One of the things that regularly occurs to me as I watch this television show is:  I’m really glad I’m a Christian.  It’s too bad the show, like virtually all television shows except The Simpsons, can’t give any major characters a mainstream religious affiliation.  But since it doesn’t, its characters are left to go through life making up their rules as they go along, and this turns out pretty obviously to make their lives a lot harder than they would otherwise be.  I appreciate that few people can tolerate theological overhead to which they do not subscribe, but most of the time, the Christian life is vastly superior to its alternatives.

3 comments:

Anonymous said...

It's a bit surprising to see the Crosby/Katie relationship in a TV show as opposed to a movie. Showing a loser-ish man with a highly desirable woman is naturally going to go over a lot better with men than with women, and that fits in more appropriately with movies and their male-skewing or at least 50-50 audiences than it does with TV shows, which attract primarily women.*

Of course the wisecracking-but-wise children cliche has been done to death by any number of movies and TV shows.
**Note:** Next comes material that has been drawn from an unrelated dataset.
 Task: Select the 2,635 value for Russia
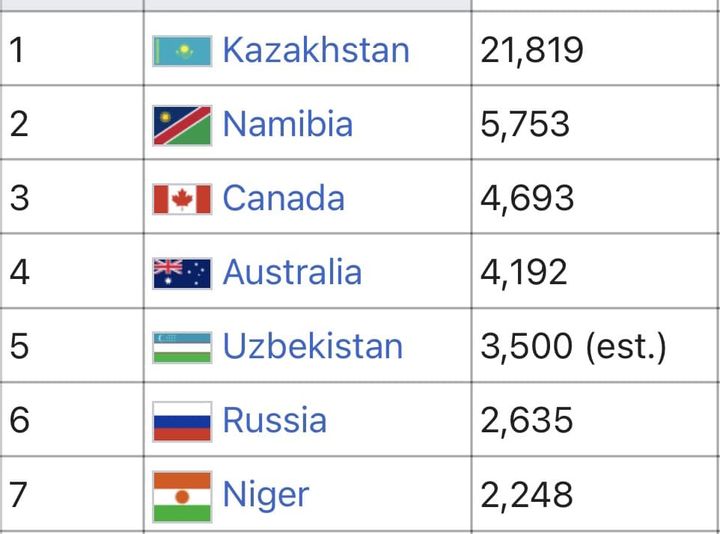527,420
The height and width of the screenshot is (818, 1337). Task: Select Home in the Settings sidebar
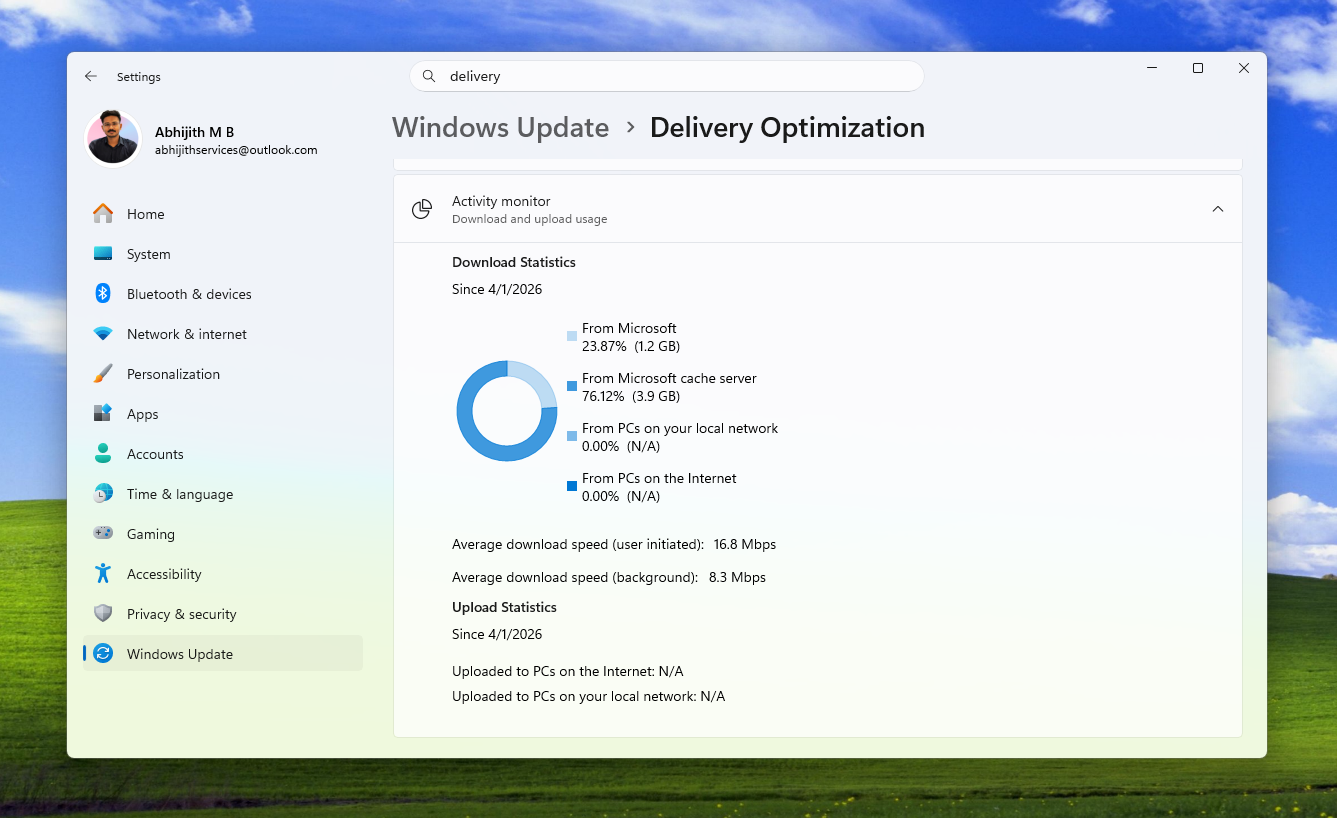tap(145, 213)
It's harder to figure out to whom exactly this stereotype appeals.

Out of curiosity, has your identification as a Christian ever been challenged by someone who claims that Presbyterians/Lutherans "aren't really Christian?"
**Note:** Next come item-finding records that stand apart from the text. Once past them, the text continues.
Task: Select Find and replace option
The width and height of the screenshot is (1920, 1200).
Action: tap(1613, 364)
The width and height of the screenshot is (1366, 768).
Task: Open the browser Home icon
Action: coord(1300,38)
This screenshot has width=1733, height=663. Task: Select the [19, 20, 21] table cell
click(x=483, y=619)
* = advertisers who want to target men have little choice except to run their commercials during sports programs, hence the plethora of cars/beer/mutual funds/Flomax/Cialis ads during sports.

Peter

Dr. Φ said...

has your identification as a Christian ever been challenged by someone who claims that Presbyterians/Lutherans "aren't really Christian?"

Never in so many words. A lot of children of missionaries, who represented various "fundamental" denominations, attended my little expat high school, and I came in for some suspicion initially. My own specific theological identification was a lot weaker then.
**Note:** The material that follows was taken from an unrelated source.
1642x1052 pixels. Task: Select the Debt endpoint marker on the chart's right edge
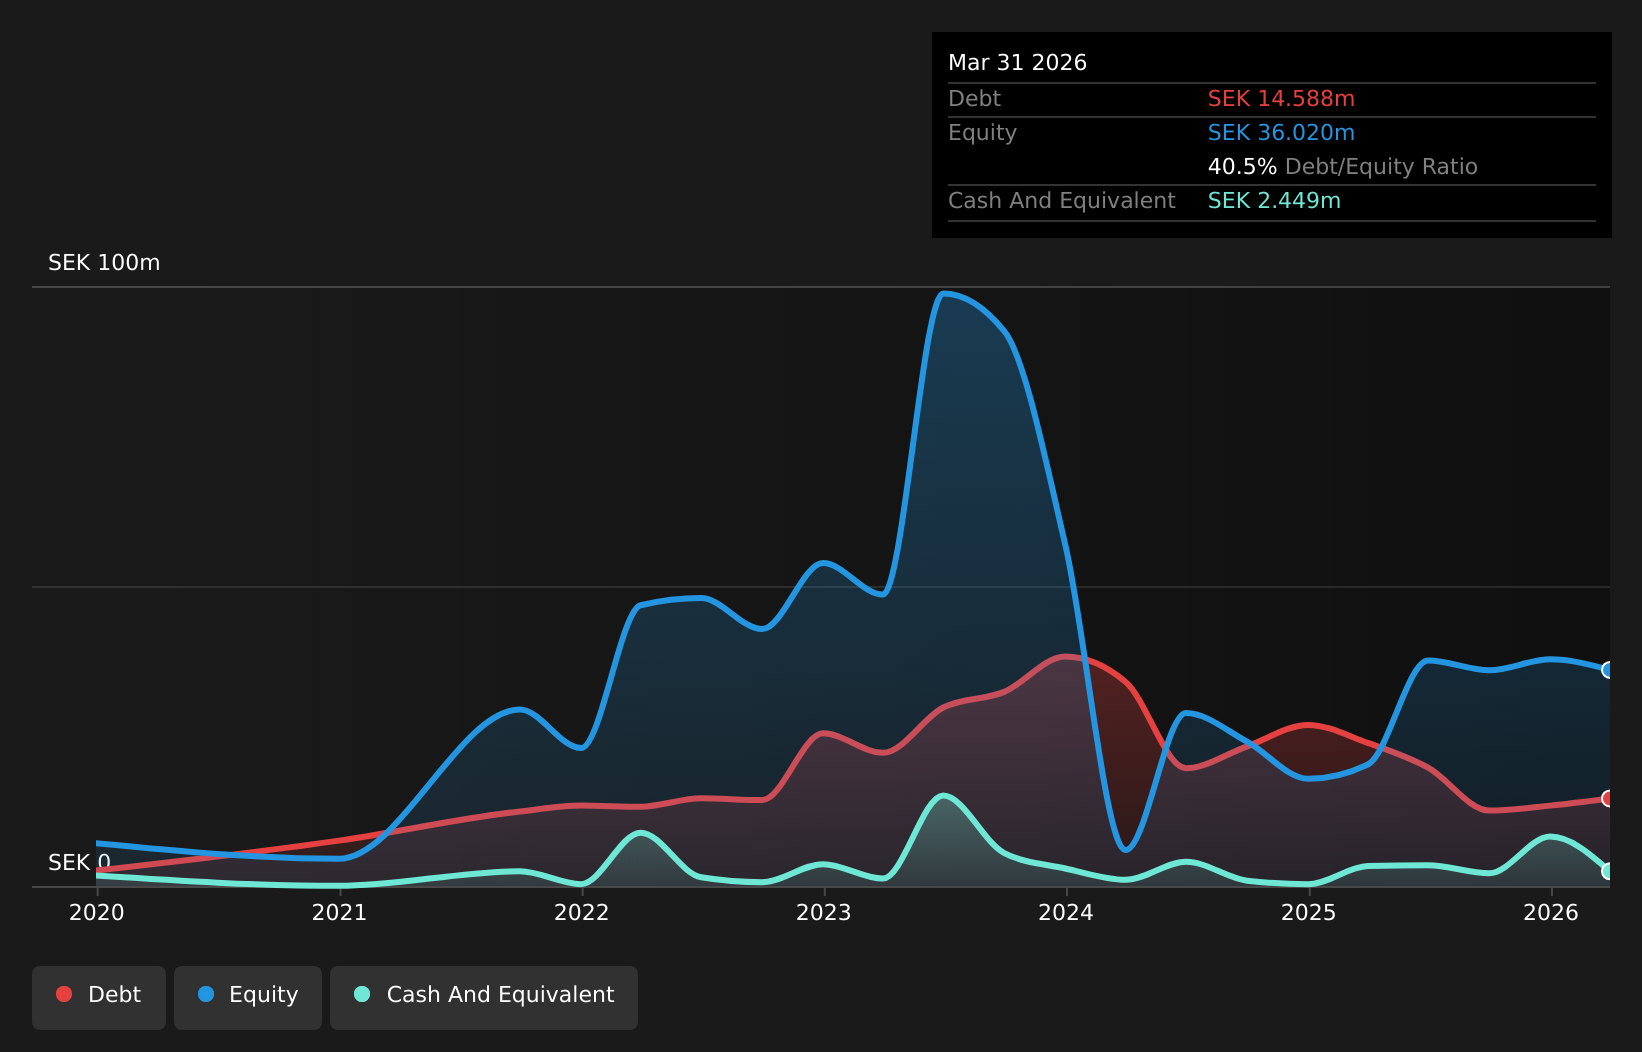click(x=1608, y=798)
A lot of these attitudes are created by "converts", probably inevitably. The fundamental churches have a number of refugees from mainline and RC churches where, definitionally, their spiritual needs were not being met. They tend to pass on only the bad stuff, as well as their own misconceptions. The converse is also true: refugees from fundamental churches only tell bad things about their experiences.

Dr. Φ said...

I also have to explain to people the difference between, say, the Missouri Synod and the ELCA, or between the PCA and the PCUSA.